Speaker
Description
The development of accelerator driven systems, spallation neutron sources and other nuclear technologies require cross section data of neutron-induced reactions above 20 MeV. But the cross section data for neutron energies above 30 MeV are not so abundant in EXFOR, mainly due to the difficulties in obtaining monoenergetic neutron sources. Therefore, the activation cross sections have been measured by using quasi-monoenergetic neutrons. Quasi-monoenergetic or continuous-energy neutrons above 20 MeV have been produced by inducing reactions such as $^7$Li(p,n)$^7$Be, $^9$Be(p,n)$^9$B, $^6$Li(d,n)$^7$Be and $^9$Be(d,n)$^1$$^0$B. The work reported in the literature show that the beryllium target has so far been used for producing only such quasi-monoenergetic neutrons with a finite width in energy, and has not been used to produce monoenergetic neutron beams. The PHITS code which combines incorporating the intra-nuclear cascade (INC) model with the Distorted Wave Born Approximation (DWBA) method, was developed for the simulation of the neutron yields of the $^7$Li(p, n)$^7$Be and $^9$Be(p, n)$^9$B reactions over the energy range of 10 to 50 MeV.

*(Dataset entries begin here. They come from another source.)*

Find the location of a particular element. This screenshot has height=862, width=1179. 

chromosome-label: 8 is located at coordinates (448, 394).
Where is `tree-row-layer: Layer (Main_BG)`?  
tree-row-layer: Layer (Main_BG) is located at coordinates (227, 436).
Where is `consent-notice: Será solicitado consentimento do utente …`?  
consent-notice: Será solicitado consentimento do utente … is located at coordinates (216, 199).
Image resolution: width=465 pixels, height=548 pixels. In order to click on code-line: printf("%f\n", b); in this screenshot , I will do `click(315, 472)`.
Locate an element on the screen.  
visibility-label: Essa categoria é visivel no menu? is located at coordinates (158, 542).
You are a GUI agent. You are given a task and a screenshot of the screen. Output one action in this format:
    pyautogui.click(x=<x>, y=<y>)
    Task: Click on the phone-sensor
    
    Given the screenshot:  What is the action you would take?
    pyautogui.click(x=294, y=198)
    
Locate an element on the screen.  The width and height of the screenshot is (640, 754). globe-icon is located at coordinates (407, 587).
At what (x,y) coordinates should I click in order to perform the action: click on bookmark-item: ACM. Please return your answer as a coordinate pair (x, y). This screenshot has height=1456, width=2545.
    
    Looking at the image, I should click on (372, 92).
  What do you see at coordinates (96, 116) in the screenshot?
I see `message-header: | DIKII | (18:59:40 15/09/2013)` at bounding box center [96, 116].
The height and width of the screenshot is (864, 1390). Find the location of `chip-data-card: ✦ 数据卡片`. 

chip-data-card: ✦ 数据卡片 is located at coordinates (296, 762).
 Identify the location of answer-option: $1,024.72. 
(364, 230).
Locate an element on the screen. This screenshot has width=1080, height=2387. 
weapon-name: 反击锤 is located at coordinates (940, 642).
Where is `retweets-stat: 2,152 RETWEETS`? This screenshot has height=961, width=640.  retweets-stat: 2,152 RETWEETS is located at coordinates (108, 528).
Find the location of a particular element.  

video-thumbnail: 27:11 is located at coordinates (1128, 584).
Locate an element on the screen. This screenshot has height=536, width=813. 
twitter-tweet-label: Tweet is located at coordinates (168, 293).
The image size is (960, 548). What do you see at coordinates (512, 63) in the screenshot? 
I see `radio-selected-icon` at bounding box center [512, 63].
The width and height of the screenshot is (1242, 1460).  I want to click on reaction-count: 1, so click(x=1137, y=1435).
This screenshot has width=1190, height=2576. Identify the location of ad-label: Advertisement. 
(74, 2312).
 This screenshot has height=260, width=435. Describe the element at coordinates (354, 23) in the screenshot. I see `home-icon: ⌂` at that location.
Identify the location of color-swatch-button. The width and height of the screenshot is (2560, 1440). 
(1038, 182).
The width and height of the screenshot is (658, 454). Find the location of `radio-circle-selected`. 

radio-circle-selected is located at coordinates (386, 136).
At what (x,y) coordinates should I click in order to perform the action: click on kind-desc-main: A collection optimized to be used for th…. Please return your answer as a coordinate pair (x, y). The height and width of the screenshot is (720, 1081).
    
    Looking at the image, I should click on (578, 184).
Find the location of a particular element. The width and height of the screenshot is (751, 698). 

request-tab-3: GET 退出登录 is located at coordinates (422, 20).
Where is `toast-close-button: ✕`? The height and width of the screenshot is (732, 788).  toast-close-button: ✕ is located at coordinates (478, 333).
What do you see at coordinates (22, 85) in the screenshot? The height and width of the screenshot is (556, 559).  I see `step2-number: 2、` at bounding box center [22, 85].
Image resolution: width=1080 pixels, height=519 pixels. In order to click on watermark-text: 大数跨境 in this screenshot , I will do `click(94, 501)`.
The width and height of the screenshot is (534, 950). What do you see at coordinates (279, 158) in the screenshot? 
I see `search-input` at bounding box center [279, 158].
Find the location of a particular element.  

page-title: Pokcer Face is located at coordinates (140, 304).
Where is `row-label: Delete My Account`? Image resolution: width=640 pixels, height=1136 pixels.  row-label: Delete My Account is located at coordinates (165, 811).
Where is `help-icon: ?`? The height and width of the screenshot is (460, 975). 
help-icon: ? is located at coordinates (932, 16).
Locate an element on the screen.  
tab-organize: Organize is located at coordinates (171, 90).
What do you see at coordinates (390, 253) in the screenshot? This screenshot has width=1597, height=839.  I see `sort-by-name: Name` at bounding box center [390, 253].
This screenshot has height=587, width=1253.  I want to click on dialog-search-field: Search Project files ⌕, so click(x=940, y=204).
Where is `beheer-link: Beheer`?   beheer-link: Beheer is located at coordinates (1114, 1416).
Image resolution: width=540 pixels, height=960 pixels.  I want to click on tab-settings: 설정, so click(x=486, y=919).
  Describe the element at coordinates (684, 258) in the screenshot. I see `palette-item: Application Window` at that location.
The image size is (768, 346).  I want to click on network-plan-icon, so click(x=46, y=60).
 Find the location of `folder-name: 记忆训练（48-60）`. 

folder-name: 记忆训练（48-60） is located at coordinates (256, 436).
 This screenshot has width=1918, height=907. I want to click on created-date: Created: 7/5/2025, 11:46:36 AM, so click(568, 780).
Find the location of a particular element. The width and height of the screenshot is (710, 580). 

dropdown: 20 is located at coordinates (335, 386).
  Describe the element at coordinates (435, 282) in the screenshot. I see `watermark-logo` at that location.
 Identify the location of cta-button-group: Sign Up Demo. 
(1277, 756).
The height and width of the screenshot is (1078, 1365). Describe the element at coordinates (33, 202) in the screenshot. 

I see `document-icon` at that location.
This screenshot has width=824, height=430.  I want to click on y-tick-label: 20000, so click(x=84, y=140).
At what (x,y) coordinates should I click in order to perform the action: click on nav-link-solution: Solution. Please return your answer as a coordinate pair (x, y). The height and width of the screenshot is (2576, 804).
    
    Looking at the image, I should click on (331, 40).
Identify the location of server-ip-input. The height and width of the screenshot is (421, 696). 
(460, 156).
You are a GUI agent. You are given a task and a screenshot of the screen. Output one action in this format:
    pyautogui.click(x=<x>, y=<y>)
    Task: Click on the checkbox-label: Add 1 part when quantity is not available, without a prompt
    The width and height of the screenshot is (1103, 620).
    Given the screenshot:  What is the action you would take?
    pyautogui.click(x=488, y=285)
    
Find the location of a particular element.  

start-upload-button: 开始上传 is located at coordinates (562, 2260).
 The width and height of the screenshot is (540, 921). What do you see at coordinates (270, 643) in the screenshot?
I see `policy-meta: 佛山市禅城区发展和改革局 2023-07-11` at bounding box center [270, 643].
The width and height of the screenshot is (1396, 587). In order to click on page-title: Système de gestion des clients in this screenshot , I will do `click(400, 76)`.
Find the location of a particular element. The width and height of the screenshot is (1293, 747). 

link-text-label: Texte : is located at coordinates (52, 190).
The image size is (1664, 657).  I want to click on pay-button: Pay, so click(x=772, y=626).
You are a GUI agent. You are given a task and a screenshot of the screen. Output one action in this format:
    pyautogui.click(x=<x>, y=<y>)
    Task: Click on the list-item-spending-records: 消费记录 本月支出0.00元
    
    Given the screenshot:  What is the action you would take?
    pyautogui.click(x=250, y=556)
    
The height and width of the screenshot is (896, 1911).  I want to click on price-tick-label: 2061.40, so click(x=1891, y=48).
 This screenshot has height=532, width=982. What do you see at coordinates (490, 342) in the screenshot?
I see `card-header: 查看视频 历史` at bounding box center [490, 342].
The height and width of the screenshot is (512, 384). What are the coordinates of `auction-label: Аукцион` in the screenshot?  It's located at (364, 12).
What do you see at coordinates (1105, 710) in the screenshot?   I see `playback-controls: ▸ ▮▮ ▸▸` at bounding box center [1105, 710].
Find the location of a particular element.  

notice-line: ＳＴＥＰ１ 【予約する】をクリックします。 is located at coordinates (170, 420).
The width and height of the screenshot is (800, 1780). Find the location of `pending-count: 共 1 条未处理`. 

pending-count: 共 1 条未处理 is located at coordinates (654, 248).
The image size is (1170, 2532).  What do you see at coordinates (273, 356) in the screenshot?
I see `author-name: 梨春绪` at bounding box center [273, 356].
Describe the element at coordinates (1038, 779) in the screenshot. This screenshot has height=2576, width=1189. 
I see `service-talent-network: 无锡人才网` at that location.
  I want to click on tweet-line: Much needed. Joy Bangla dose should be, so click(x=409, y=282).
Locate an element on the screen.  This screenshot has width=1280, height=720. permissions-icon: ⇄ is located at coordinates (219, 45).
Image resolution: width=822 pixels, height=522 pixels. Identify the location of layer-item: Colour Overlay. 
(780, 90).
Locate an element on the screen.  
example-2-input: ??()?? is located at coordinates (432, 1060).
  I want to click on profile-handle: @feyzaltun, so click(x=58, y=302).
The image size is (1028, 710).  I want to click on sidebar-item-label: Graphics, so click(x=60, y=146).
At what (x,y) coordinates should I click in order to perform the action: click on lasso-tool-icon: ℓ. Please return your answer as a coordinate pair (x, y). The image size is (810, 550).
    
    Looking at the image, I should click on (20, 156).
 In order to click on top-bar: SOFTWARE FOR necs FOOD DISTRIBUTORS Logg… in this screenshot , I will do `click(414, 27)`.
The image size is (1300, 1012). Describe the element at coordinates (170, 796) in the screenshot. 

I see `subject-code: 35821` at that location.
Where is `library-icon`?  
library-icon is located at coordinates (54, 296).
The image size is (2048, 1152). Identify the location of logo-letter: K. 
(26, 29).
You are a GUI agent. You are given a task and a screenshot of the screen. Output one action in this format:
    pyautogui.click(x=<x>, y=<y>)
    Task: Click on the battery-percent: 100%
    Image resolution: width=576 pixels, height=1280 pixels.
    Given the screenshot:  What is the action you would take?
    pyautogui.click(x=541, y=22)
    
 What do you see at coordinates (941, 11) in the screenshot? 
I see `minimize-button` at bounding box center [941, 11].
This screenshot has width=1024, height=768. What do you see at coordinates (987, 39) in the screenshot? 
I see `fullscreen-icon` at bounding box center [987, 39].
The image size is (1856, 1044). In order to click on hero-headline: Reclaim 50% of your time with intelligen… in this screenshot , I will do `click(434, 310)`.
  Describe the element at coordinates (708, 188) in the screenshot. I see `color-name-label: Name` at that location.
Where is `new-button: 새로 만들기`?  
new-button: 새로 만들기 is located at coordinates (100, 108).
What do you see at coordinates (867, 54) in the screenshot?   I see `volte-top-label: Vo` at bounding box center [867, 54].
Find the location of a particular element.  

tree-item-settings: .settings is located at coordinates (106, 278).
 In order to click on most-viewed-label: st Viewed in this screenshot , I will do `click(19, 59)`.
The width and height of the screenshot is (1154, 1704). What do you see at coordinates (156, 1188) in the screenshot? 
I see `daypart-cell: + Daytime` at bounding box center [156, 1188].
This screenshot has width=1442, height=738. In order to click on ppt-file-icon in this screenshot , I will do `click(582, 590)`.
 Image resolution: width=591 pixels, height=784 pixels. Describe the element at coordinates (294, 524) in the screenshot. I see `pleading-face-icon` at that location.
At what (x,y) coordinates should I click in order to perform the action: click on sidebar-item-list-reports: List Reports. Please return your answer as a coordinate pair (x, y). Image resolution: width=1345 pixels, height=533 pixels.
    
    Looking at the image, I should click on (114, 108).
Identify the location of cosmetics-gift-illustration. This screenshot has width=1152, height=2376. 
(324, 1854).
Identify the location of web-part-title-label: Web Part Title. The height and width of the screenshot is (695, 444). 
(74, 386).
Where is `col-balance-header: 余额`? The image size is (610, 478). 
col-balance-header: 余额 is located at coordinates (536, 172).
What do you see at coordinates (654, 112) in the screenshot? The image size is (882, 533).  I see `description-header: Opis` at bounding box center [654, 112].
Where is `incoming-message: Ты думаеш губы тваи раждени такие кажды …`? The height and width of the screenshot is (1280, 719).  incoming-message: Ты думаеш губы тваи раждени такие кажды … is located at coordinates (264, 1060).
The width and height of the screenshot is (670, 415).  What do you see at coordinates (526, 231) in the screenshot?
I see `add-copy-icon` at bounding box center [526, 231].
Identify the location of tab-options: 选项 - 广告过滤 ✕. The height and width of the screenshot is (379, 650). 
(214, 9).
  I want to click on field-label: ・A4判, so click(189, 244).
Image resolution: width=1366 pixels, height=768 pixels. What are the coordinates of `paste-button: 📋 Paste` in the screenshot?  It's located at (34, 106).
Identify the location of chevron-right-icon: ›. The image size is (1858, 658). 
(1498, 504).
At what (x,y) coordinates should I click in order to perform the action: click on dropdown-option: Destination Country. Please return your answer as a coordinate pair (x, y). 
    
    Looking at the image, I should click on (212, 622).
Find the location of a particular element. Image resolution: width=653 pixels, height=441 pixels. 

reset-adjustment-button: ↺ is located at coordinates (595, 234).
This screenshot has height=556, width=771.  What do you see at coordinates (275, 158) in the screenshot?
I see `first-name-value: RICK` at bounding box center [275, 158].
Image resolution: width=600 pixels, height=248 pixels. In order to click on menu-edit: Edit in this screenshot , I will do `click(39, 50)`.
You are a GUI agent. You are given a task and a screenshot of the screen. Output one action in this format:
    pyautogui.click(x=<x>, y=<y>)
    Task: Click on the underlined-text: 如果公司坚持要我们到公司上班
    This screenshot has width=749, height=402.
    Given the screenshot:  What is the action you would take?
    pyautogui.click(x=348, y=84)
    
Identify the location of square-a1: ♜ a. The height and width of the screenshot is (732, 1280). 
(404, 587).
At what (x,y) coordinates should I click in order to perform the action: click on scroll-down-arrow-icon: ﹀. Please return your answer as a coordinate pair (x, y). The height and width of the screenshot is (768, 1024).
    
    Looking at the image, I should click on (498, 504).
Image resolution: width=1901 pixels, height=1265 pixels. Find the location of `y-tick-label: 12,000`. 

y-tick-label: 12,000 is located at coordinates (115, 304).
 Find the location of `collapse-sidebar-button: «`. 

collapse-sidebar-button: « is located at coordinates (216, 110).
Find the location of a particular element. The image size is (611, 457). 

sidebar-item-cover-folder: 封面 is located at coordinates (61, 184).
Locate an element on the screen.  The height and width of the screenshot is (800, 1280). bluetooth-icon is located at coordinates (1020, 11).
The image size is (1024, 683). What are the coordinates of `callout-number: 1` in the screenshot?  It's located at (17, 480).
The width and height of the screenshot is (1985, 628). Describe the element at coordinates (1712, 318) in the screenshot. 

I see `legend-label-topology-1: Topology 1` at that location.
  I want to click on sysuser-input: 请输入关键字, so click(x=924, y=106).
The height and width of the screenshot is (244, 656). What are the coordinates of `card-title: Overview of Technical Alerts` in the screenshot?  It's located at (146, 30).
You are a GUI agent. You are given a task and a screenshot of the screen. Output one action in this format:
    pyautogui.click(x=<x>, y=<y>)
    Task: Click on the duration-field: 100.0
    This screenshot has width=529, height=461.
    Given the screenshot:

In the present work, it is observed that by bombarding 0.25 mm thick beryllium with protons, produce two monoenergetic neutron peaks are produced due to the $^9$Be(p,n)$^9$B reaction. For 35, 40 and 45 MeV protons, respectively, two peaks of neutrons for each proton energy appear at the neutron energies of (i) 29.4 and 31.8 MeV, (ii) 34.5 and 36.8 MeV, and (iii) 39.7 and 42.0 MeV. For validating the simulated monoenergetic neutron peaks, two experimental approaches were employed: one by inducing nuclear reactions with ‘effective’ threshold energies in-between the two peaks of monoenergetic neutrons, and other was to measure the 209Bi(n,4n)206Bi reaction cross section. In validating the monoenergetic neutron peak due to the ground state of $^9$B, samples of $^9$$^3$Nb, $^6$$^3$Cu and $^2$$^0$$^9$Bi were irradiated with neutrons from the $^9$Be(p,n)$^9$B reaction with 35, 40 and 45 MeV protons. The induced activity of $^9$$^0$Nb, $^6$$^0$Cu and $^2$$^0$$^4$Bi radioisotopes observed in gamma ray spectrum provided evidence that $^9$$^3$Nb(n,4n)$^9$$^0$Nb, $^6$$^3$Cu(n,4n)$^6$$^0$Cu and $^2$$^0$$^9$Bi(n,6n) $^2$$^0$$^4$Bi reactions were induced, respectively, by the neutrons of higher energies. These neutron energies are just above the ‘effective’ threshold energies of the respective (n, xn) reactions. In addition, the cross sections of the $^2$$^0$$^9$Bi(n,4n)$^2$$^0$$^6$Bi reaction were measured at 29.6, 31.8, 34.5, 36.8, 39.7 and 42.0 MeV. These newly measured cross sections are close to those predicted by the EAF-2010 and TALYS. The present studies show that the simulated two peaks of monoenergetic neutrons can be experimentally validated and can be used to measure the cross sections for the neutron induced reactions and other applications.